Design: A qualitative design based on grounded theory. This purposeful sample consisted of 23 women 55 years of age or older with one more first-degree relatives diagnosed with breast cancer.
Method: Open-ended interviews were conducted with 23 women 55 years of age and older with a family history of breast cancer using a semistructured interview guide. Transcribed interview data were analyzed using constant comparative analysis to identify the conditions, actions, and consequences associated with participant's screening mammography decision making.
Findings: Women reported becoming aware of their breast cancer risk usually due to a triggering event such as having a family member diagnosed with breast cancer, resulting in women “guarding against cancer.” Women's actions included having mammograms, getting health check-ups, having healthy behaviors, and being optimistic. Most women reported extraordinary faith in mammography, often ignoring negative mammogram information. A negative mammogram gave women peace of mind and assurance that breast cancer was not present. Being called back for additional mammograms caused worry, especially with delayed results.

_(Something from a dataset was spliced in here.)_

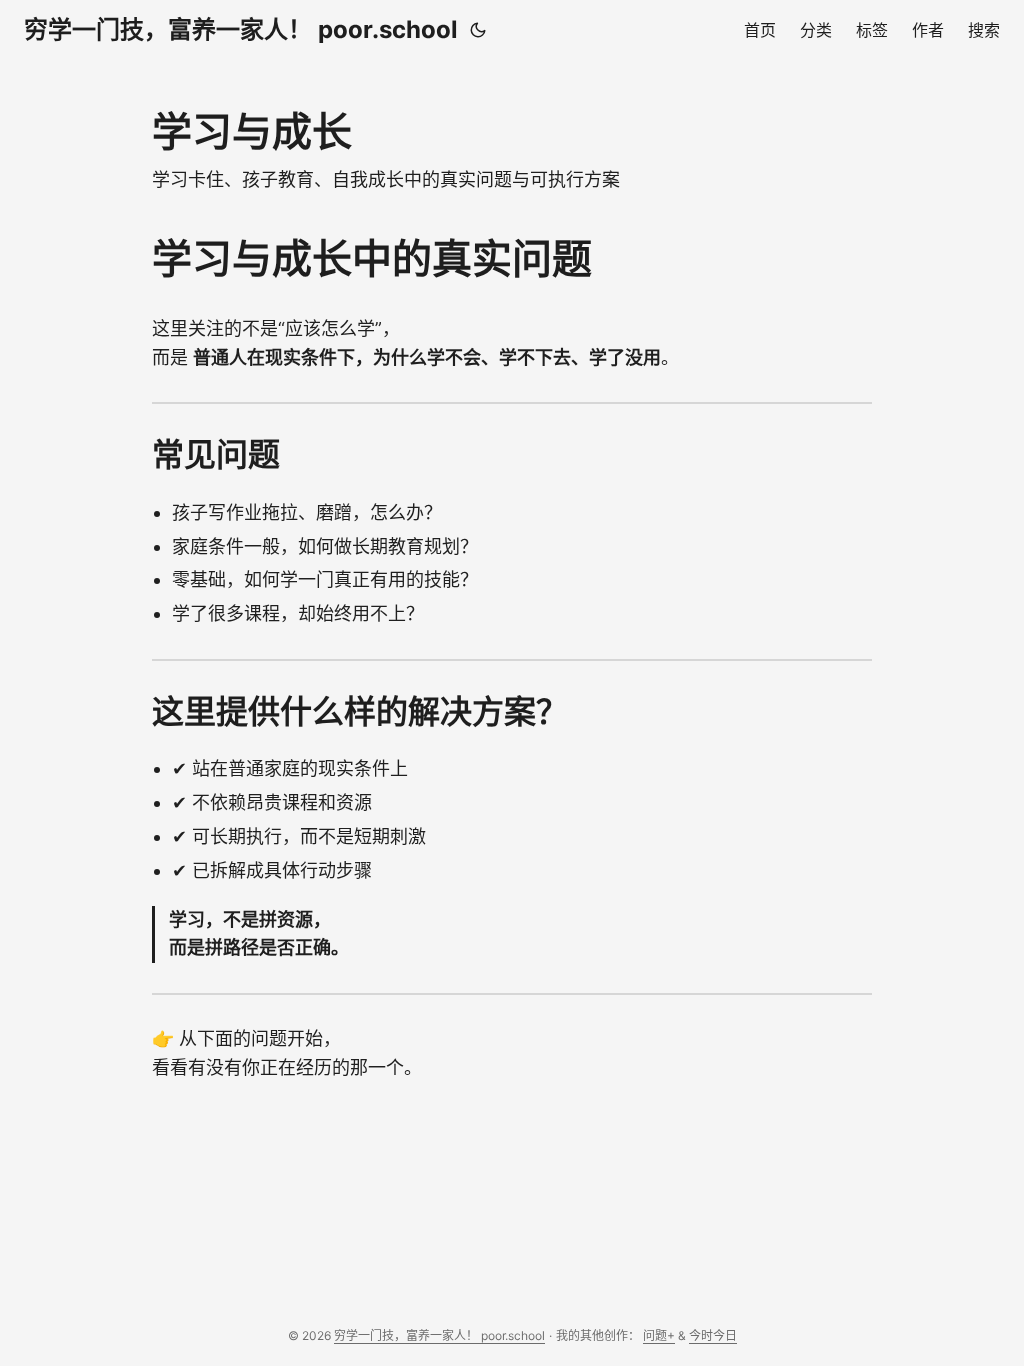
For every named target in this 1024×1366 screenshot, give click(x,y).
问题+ (659, 1335)
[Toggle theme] (478, 30)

Conclusions: The “guarding against cancer” theory needs to be tested in other at-risk populations and ultimately used to test strategies that promote cancer screening decision making and the adoption of screening behaviors in those at increased risk for developing cancer.
Clinical Relevance: Women 55 years of age and older with a breast cancer family history need timely mammogram results, mammography reminders, and psychosocial support when undergoing a mammography recall or other follow-up tests.